AbdulKerim Bilgün ise Allah'ın sevgili kulu olduğunu söyledi. Otobüsteyken birden terlemeye başladığını vurgulayan Bilgün, "Yanımda eşim ve torunum vardı. Kızıma yemeğe geliyorduk. Sonradan öğrendik ki kalp krizi geçiriyormuşum. Sağolsun otobüs şoförü güzergahtan çıkarak, hemen hastaneye döndü. Ona sonsuz teşekkür ediyorum. Hastanedeki doktorlara da çok teşekkür ediyorum. 35 dakikada hemen 2 tane yüzde 100 kapalı olan damarı açıp, yoğun bakıma aldılar. İyi ki olay o otobüste olmuş, yoksa şimdi belki hayatımı kaybetmiştim. Çünkü 5 tane damar tıkalıydı. Bir gün arayla hepsini açtılar, stentler takıldı. Emeği geçen herkese teşekkür ediyorum. O şoför gibi ülkemizde herkesin duyarlı olmasını istiyorum" şeklinde konuştu.
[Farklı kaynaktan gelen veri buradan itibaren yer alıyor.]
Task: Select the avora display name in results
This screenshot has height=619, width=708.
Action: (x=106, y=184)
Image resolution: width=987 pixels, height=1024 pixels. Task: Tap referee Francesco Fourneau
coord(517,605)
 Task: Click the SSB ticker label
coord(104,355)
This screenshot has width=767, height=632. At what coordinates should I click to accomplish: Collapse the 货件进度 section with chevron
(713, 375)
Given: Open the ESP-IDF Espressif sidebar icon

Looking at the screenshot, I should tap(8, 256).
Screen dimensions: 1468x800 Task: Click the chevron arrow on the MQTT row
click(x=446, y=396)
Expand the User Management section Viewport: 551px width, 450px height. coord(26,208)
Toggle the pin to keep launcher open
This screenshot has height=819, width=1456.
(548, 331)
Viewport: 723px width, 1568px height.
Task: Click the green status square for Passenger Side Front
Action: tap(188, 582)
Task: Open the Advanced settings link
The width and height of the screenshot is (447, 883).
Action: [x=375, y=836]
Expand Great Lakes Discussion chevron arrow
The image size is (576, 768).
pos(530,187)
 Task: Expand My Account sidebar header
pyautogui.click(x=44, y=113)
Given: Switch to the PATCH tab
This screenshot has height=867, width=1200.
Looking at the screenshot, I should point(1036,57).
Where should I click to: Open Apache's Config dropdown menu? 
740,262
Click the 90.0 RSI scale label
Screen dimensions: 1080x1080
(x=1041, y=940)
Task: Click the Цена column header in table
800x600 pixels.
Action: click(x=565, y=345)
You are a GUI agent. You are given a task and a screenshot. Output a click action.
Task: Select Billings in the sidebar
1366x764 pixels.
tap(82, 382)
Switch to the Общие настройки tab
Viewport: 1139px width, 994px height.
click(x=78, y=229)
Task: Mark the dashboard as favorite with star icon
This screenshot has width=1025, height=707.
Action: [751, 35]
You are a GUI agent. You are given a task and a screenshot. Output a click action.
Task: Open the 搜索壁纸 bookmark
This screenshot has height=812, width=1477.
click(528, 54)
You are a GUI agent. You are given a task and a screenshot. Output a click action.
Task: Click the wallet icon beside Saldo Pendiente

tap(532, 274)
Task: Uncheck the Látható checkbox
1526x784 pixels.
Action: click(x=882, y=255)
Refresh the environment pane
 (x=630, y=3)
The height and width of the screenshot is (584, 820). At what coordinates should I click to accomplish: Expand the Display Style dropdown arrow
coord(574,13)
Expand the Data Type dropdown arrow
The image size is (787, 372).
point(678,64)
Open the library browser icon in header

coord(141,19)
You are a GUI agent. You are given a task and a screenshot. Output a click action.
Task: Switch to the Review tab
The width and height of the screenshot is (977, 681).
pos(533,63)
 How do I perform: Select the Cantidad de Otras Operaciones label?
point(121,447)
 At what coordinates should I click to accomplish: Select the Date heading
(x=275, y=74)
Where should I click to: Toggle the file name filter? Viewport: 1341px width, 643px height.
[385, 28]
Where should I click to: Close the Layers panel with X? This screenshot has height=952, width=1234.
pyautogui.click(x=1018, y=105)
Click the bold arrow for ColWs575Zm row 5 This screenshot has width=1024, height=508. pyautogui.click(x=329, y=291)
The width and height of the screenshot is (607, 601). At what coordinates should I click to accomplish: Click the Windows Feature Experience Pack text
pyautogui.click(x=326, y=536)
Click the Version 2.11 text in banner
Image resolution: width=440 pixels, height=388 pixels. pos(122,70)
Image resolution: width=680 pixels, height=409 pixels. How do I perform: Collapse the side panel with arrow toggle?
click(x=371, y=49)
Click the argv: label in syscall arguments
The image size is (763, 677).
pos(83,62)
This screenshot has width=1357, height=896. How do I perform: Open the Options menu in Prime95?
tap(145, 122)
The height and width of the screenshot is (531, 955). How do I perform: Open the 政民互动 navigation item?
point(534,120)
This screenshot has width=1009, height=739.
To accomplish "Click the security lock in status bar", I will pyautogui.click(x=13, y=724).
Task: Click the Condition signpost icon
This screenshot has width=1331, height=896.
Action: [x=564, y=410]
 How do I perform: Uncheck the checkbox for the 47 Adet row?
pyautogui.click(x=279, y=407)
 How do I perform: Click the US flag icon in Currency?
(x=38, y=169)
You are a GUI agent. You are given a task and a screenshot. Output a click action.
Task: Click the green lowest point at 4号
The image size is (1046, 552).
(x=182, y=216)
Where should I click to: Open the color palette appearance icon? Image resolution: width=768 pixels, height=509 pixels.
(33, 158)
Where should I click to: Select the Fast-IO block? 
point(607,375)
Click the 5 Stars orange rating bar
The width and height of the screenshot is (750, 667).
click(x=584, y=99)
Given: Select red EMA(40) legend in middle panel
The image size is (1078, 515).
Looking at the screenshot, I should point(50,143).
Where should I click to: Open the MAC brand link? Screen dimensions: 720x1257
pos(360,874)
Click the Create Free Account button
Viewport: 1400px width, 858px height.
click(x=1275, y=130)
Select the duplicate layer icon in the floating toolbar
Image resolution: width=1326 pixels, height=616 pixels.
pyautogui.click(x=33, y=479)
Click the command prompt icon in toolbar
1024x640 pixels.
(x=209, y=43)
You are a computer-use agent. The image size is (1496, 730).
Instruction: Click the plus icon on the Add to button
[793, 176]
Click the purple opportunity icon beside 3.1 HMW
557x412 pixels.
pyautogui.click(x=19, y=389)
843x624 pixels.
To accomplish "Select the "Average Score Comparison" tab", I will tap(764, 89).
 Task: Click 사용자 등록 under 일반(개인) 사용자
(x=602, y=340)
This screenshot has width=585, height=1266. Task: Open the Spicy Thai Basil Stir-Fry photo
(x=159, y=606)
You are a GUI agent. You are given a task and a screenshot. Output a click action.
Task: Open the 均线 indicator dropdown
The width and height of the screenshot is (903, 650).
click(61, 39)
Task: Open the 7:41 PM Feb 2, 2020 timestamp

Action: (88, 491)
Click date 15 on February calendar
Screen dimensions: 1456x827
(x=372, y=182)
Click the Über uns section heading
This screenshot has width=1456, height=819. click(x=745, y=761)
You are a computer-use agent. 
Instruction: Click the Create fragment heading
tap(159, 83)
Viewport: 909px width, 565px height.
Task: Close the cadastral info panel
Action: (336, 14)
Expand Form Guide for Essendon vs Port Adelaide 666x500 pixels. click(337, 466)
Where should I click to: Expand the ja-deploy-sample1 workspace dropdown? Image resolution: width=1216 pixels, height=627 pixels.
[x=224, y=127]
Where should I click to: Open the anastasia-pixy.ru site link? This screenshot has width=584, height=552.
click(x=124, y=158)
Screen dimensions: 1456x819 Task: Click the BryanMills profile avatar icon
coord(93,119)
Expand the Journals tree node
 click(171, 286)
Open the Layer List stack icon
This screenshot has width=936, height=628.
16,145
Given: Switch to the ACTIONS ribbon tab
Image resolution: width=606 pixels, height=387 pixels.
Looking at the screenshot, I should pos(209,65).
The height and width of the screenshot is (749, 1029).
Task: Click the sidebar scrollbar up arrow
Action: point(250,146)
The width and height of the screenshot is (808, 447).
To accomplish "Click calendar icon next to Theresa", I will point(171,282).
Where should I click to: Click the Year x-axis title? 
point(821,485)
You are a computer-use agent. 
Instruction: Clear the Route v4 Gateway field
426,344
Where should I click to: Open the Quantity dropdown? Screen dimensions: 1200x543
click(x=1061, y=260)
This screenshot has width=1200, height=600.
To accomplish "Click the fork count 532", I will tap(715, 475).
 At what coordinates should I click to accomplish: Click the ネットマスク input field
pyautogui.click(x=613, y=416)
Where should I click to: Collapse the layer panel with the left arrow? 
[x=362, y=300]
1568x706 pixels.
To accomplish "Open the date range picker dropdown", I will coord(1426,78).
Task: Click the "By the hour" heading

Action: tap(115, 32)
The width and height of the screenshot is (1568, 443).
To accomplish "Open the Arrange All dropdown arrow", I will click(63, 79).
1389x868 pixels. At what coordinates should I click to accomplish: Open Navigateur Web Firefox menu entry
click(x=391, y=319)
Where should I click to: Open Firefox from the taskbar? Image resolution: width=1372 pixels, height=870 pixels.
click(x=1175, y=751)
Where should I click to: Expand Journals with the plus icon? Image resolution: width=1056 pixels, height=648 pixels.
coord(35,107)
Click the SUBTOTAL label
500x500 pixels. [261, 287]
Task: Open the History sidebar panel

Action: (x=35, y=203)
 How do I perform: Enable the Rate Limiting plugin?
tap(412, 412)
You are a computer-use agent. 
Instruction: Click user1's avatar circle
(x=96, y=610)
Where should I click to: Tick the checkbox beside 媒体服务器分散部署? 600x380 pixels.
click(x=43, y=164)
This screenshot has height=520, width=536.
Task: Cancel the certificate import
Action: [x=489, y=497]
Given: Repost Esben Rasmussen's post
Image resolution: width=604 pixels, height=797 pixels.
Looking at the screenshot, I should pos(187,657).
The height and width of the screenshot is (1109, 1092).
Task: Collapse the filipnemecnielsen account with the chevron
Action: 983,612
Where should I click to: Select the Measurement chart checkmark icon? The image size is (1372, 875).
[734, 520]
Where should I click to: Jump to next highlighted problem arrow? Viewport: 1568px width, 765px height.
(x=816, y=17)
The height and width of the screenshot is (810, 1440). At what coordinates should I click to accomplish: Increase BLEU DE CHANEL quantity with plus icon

"ŞOFÖR EŞİMİN HAYATINI KURTARDI"
Eşi Elif Bilgün de o gün otobüse Davultepe'den bindiklerini dile getirdi. Eşinin hastanenin önünde fenalaşmaya başladığını kaydeden Bilgiün, "Otobüs yoluna devam ediyordu. Ben eşim şeker hastası olduğu için ilk başta şeker koması sandım. Etraftan da yolcular su getirdiler, şeker verdiler ama bir düzelme olmadı. Sonra yolcunun biri şoföre söyledi. Şoförde hemen otobüsü durdurdu, geldi baktı durumu kötü ve hemen dönüş yaparak hastaneye geldi. Herkesten Allah'tan razı olsun. Şoföre özellikle teşekkür ediyoruz, eşimin hayatını kurtardı" ifadelerini kullandı.